New Jersey-based pharmaceutical distributor Alvogen filed a lawsuit against the state of Nevada on Wednesday seeking to halt the use of their drugs in an execution.

A hearing in the Clark County District Court on Wednesday will determine whether the execution, scheduled for later this evening, will take place.

“Midazolam is not approved for use in such an application,” said court documents obtained by NBC News, adding that uses of Midazolam in other states “have been extremely controversial and have led to widespread concern that prisoners have been exposed to cruel and unusual treatment.”

The lawsuit is only the second of its kind from a drug company seeking to halt an execution over legal or ethical concerns. A similar court challenge in Arkansas failed last year.

A spokeswoman for the Nevada prison system, which will administer the execution of convicted murderer Scott Dozier tonight unless the legal challenge is successful, declined to comment to NBC News.

The lawsuit comes just a day after it was reported the state is considering using fentanyl, the highly pure synthetic painkiller that’s a major part of the nation’s opioid crisis, in an execution of Dozier in a process viewed as experimental.

Attorneys from the American Civil Liberties Union (ACLU) sued the state in a separate lawsuit, forcing it to turn over invoices revealing smaller purchases of fentanyl over months at a time in an apparent attempt to disguise the purpose of the drug’s purchase.
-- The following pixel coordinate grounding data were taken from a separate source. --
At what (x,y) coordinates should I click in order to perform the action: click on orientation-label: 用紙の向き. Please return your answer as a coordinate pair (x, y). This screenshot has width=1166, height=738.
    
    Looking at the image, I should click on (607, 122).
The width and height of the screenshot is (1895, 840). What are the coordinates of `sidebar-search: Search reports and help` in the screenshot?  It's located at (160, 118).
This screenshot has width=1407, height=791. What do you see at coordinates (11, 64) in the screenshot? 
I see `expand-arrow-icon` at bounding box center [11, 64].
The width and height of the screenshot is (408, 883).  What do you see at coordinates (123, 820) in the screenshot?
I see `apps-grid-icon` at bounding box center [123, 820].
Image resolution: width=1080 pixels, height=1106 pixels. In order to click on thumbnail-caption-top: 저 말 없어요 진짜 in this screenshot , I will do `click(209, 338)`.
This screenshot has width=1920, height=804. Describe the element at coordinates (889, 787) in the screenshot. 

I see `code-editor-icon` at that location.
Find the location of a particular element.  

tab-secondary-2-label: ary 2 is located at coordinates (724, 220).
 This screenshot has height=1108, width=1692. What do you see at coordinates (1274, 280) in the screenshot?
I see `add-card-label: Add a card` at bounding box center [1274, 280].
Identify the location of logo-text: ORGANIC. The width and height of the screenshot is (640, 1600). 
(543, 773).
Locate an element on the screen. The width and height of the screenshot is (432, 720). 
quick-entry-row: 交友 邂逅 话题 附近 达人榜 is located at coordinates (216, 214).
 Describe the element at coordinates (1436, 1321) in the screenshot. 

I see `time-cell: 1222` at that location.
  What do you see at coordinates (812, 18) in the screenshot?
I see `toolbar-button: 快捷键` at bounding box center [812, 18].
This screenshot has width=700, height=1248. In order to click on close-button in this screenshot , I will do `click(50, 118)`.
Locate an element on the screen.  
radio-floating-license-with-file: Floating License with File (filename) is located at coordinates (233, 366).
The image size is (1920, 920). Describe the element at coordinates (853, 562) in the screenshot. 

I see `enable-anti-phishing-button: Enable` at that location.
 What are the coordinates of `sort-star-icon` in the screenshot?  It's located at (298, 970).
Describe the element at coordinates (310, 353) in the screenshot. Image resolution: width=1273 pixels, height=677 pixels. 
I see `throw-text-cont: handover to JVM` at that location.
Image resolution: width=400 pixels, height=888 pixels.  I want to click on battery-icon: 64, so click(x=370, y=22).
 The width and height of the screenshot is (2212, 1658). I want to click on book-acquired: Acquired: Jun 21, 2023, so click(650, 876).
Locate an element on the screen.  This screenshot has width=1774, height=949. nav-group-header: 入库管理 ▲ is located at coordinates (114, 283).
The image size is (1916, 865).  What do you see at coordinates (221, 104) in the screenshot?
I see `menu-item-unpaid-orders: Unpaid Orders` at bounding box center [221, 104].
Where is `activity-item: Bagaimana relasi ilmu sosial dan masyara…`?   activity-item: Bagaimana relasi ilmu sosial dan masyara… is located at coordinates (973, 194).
“Using fentanyl in an execution is particularly strange and confusing because of its place in the opioid epidemic,” ACLU legal director Amy Rose said. “But on top of that it’s never been used in an execution before. It’s extremely experimental. There is a very real risk of a botched execution.”

The ACLU said Tuesday that it is investigating whether any illegal activity occurred in the state’s production of drugs including fentanyl for executions, which were placed on hold for more than a decade due to lack of supplies.

“It’s concerning that [drug distributor] Cardinal Health would sell it to the department of corrections if it knew the drugs would be used in executions,” Rose said, adding that the ACLU is seeking to understand whether state authorities “lied to Cardinal in any way.”